▸ **Task brief**
Please give the number of lines in the material below that contain "target", without further comment.

********************

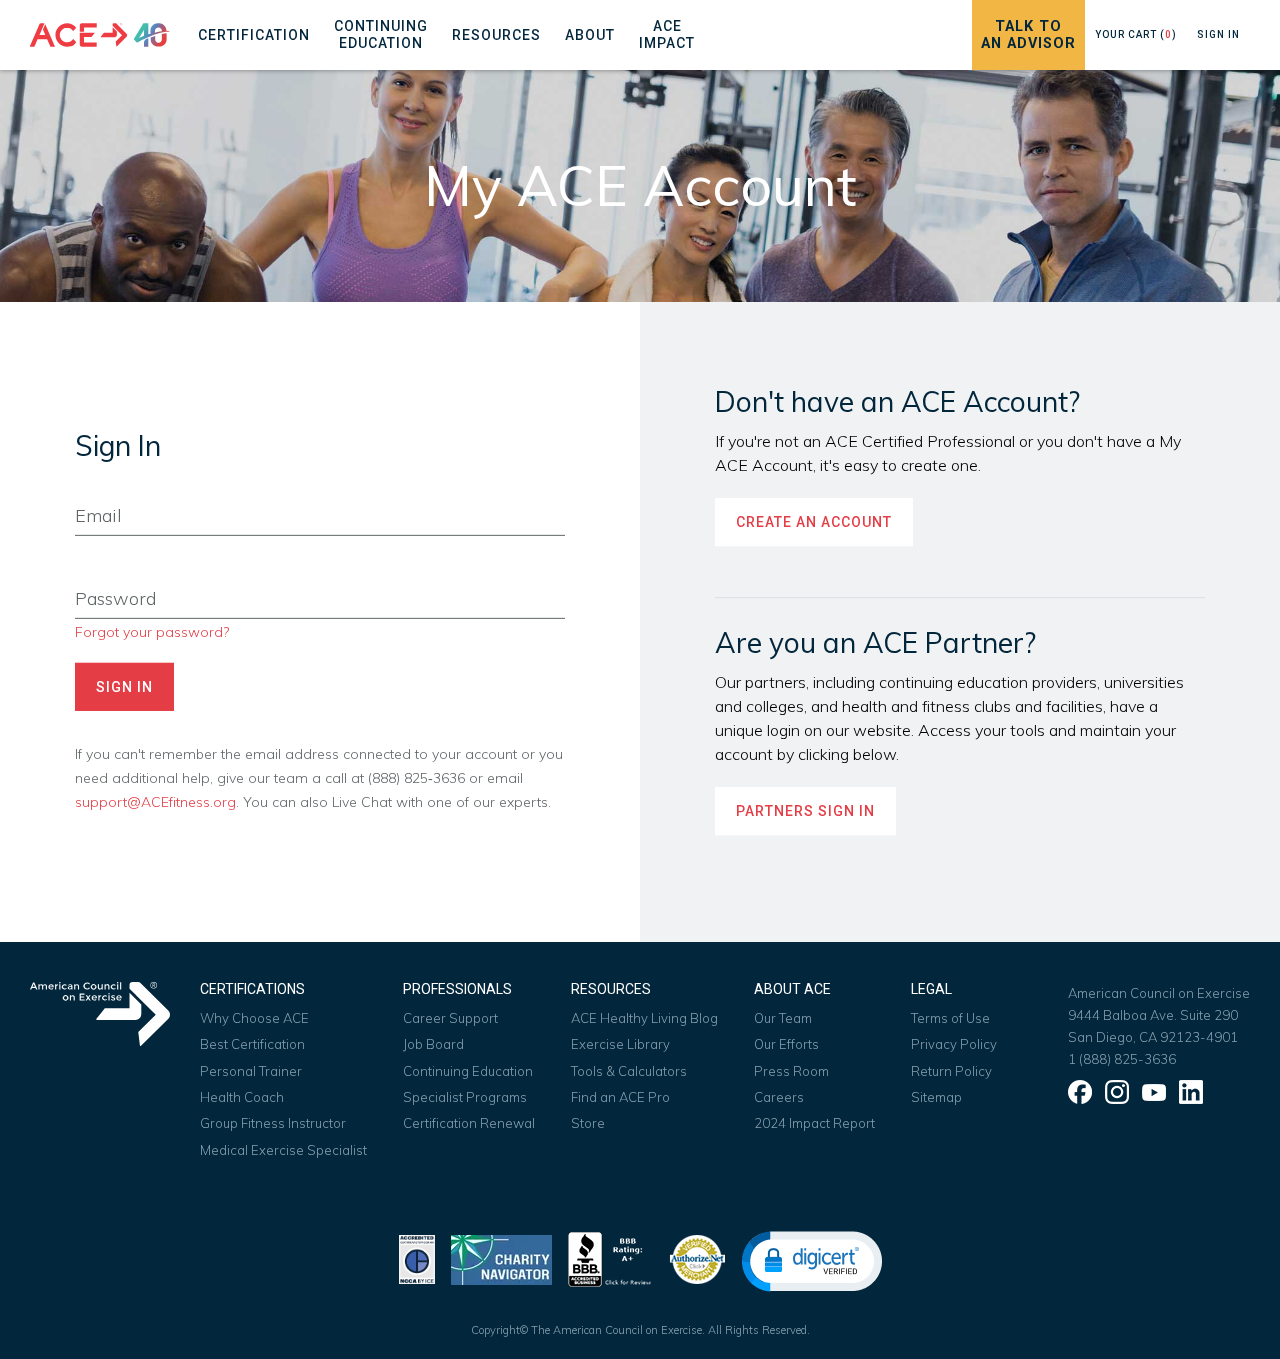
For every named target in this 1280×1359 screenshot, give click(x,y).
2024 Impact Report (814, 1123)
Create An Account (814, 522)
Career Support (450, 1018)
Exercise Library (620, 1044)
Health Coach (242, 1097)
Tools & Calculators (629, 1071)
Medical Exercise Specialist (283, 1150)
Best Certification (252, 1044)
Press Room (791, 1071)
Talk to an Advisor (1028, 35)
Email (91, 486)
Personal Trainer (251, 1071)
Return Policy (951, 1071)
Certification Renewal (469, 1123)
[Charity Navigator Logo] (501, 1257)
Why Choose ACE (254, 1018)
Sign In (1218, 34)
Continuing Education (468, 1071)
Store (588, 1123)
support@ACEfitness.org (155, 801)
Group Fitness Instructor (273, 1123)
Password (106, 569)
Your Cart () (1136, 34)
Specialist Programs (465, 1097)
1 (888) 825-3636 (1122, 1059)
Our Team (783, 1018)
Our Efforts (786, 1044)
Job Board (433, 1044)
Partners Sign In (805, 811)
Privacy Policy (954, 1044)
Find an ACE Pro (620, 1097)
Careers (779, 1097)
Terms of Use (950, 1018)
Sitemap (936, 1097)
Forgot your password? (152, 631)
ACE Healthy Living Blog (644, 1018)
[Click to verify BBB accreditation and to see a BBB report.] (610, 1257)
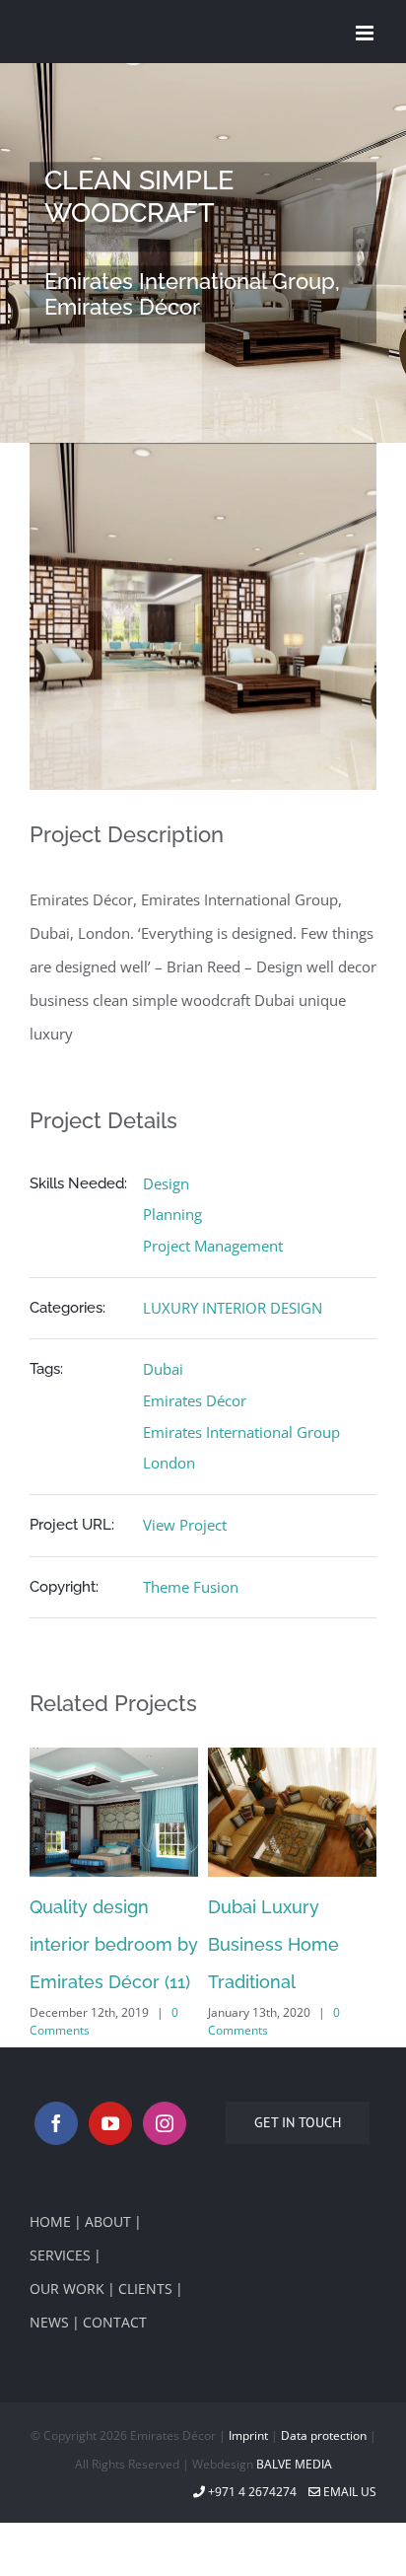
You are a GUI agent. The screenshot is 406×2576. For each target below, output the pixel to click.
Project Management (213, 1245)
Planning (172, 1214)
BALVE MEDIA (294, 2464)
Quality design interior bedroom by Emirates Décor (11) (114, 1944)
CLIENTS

********************

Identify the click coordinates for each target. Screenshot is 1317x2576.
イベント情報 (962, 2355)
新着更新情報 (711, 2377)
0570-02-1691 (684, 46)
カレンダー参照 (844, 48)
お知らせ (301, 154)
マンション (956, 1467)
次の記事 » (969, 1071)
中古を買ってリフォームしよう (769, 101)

********************

▸ **Answer section**
3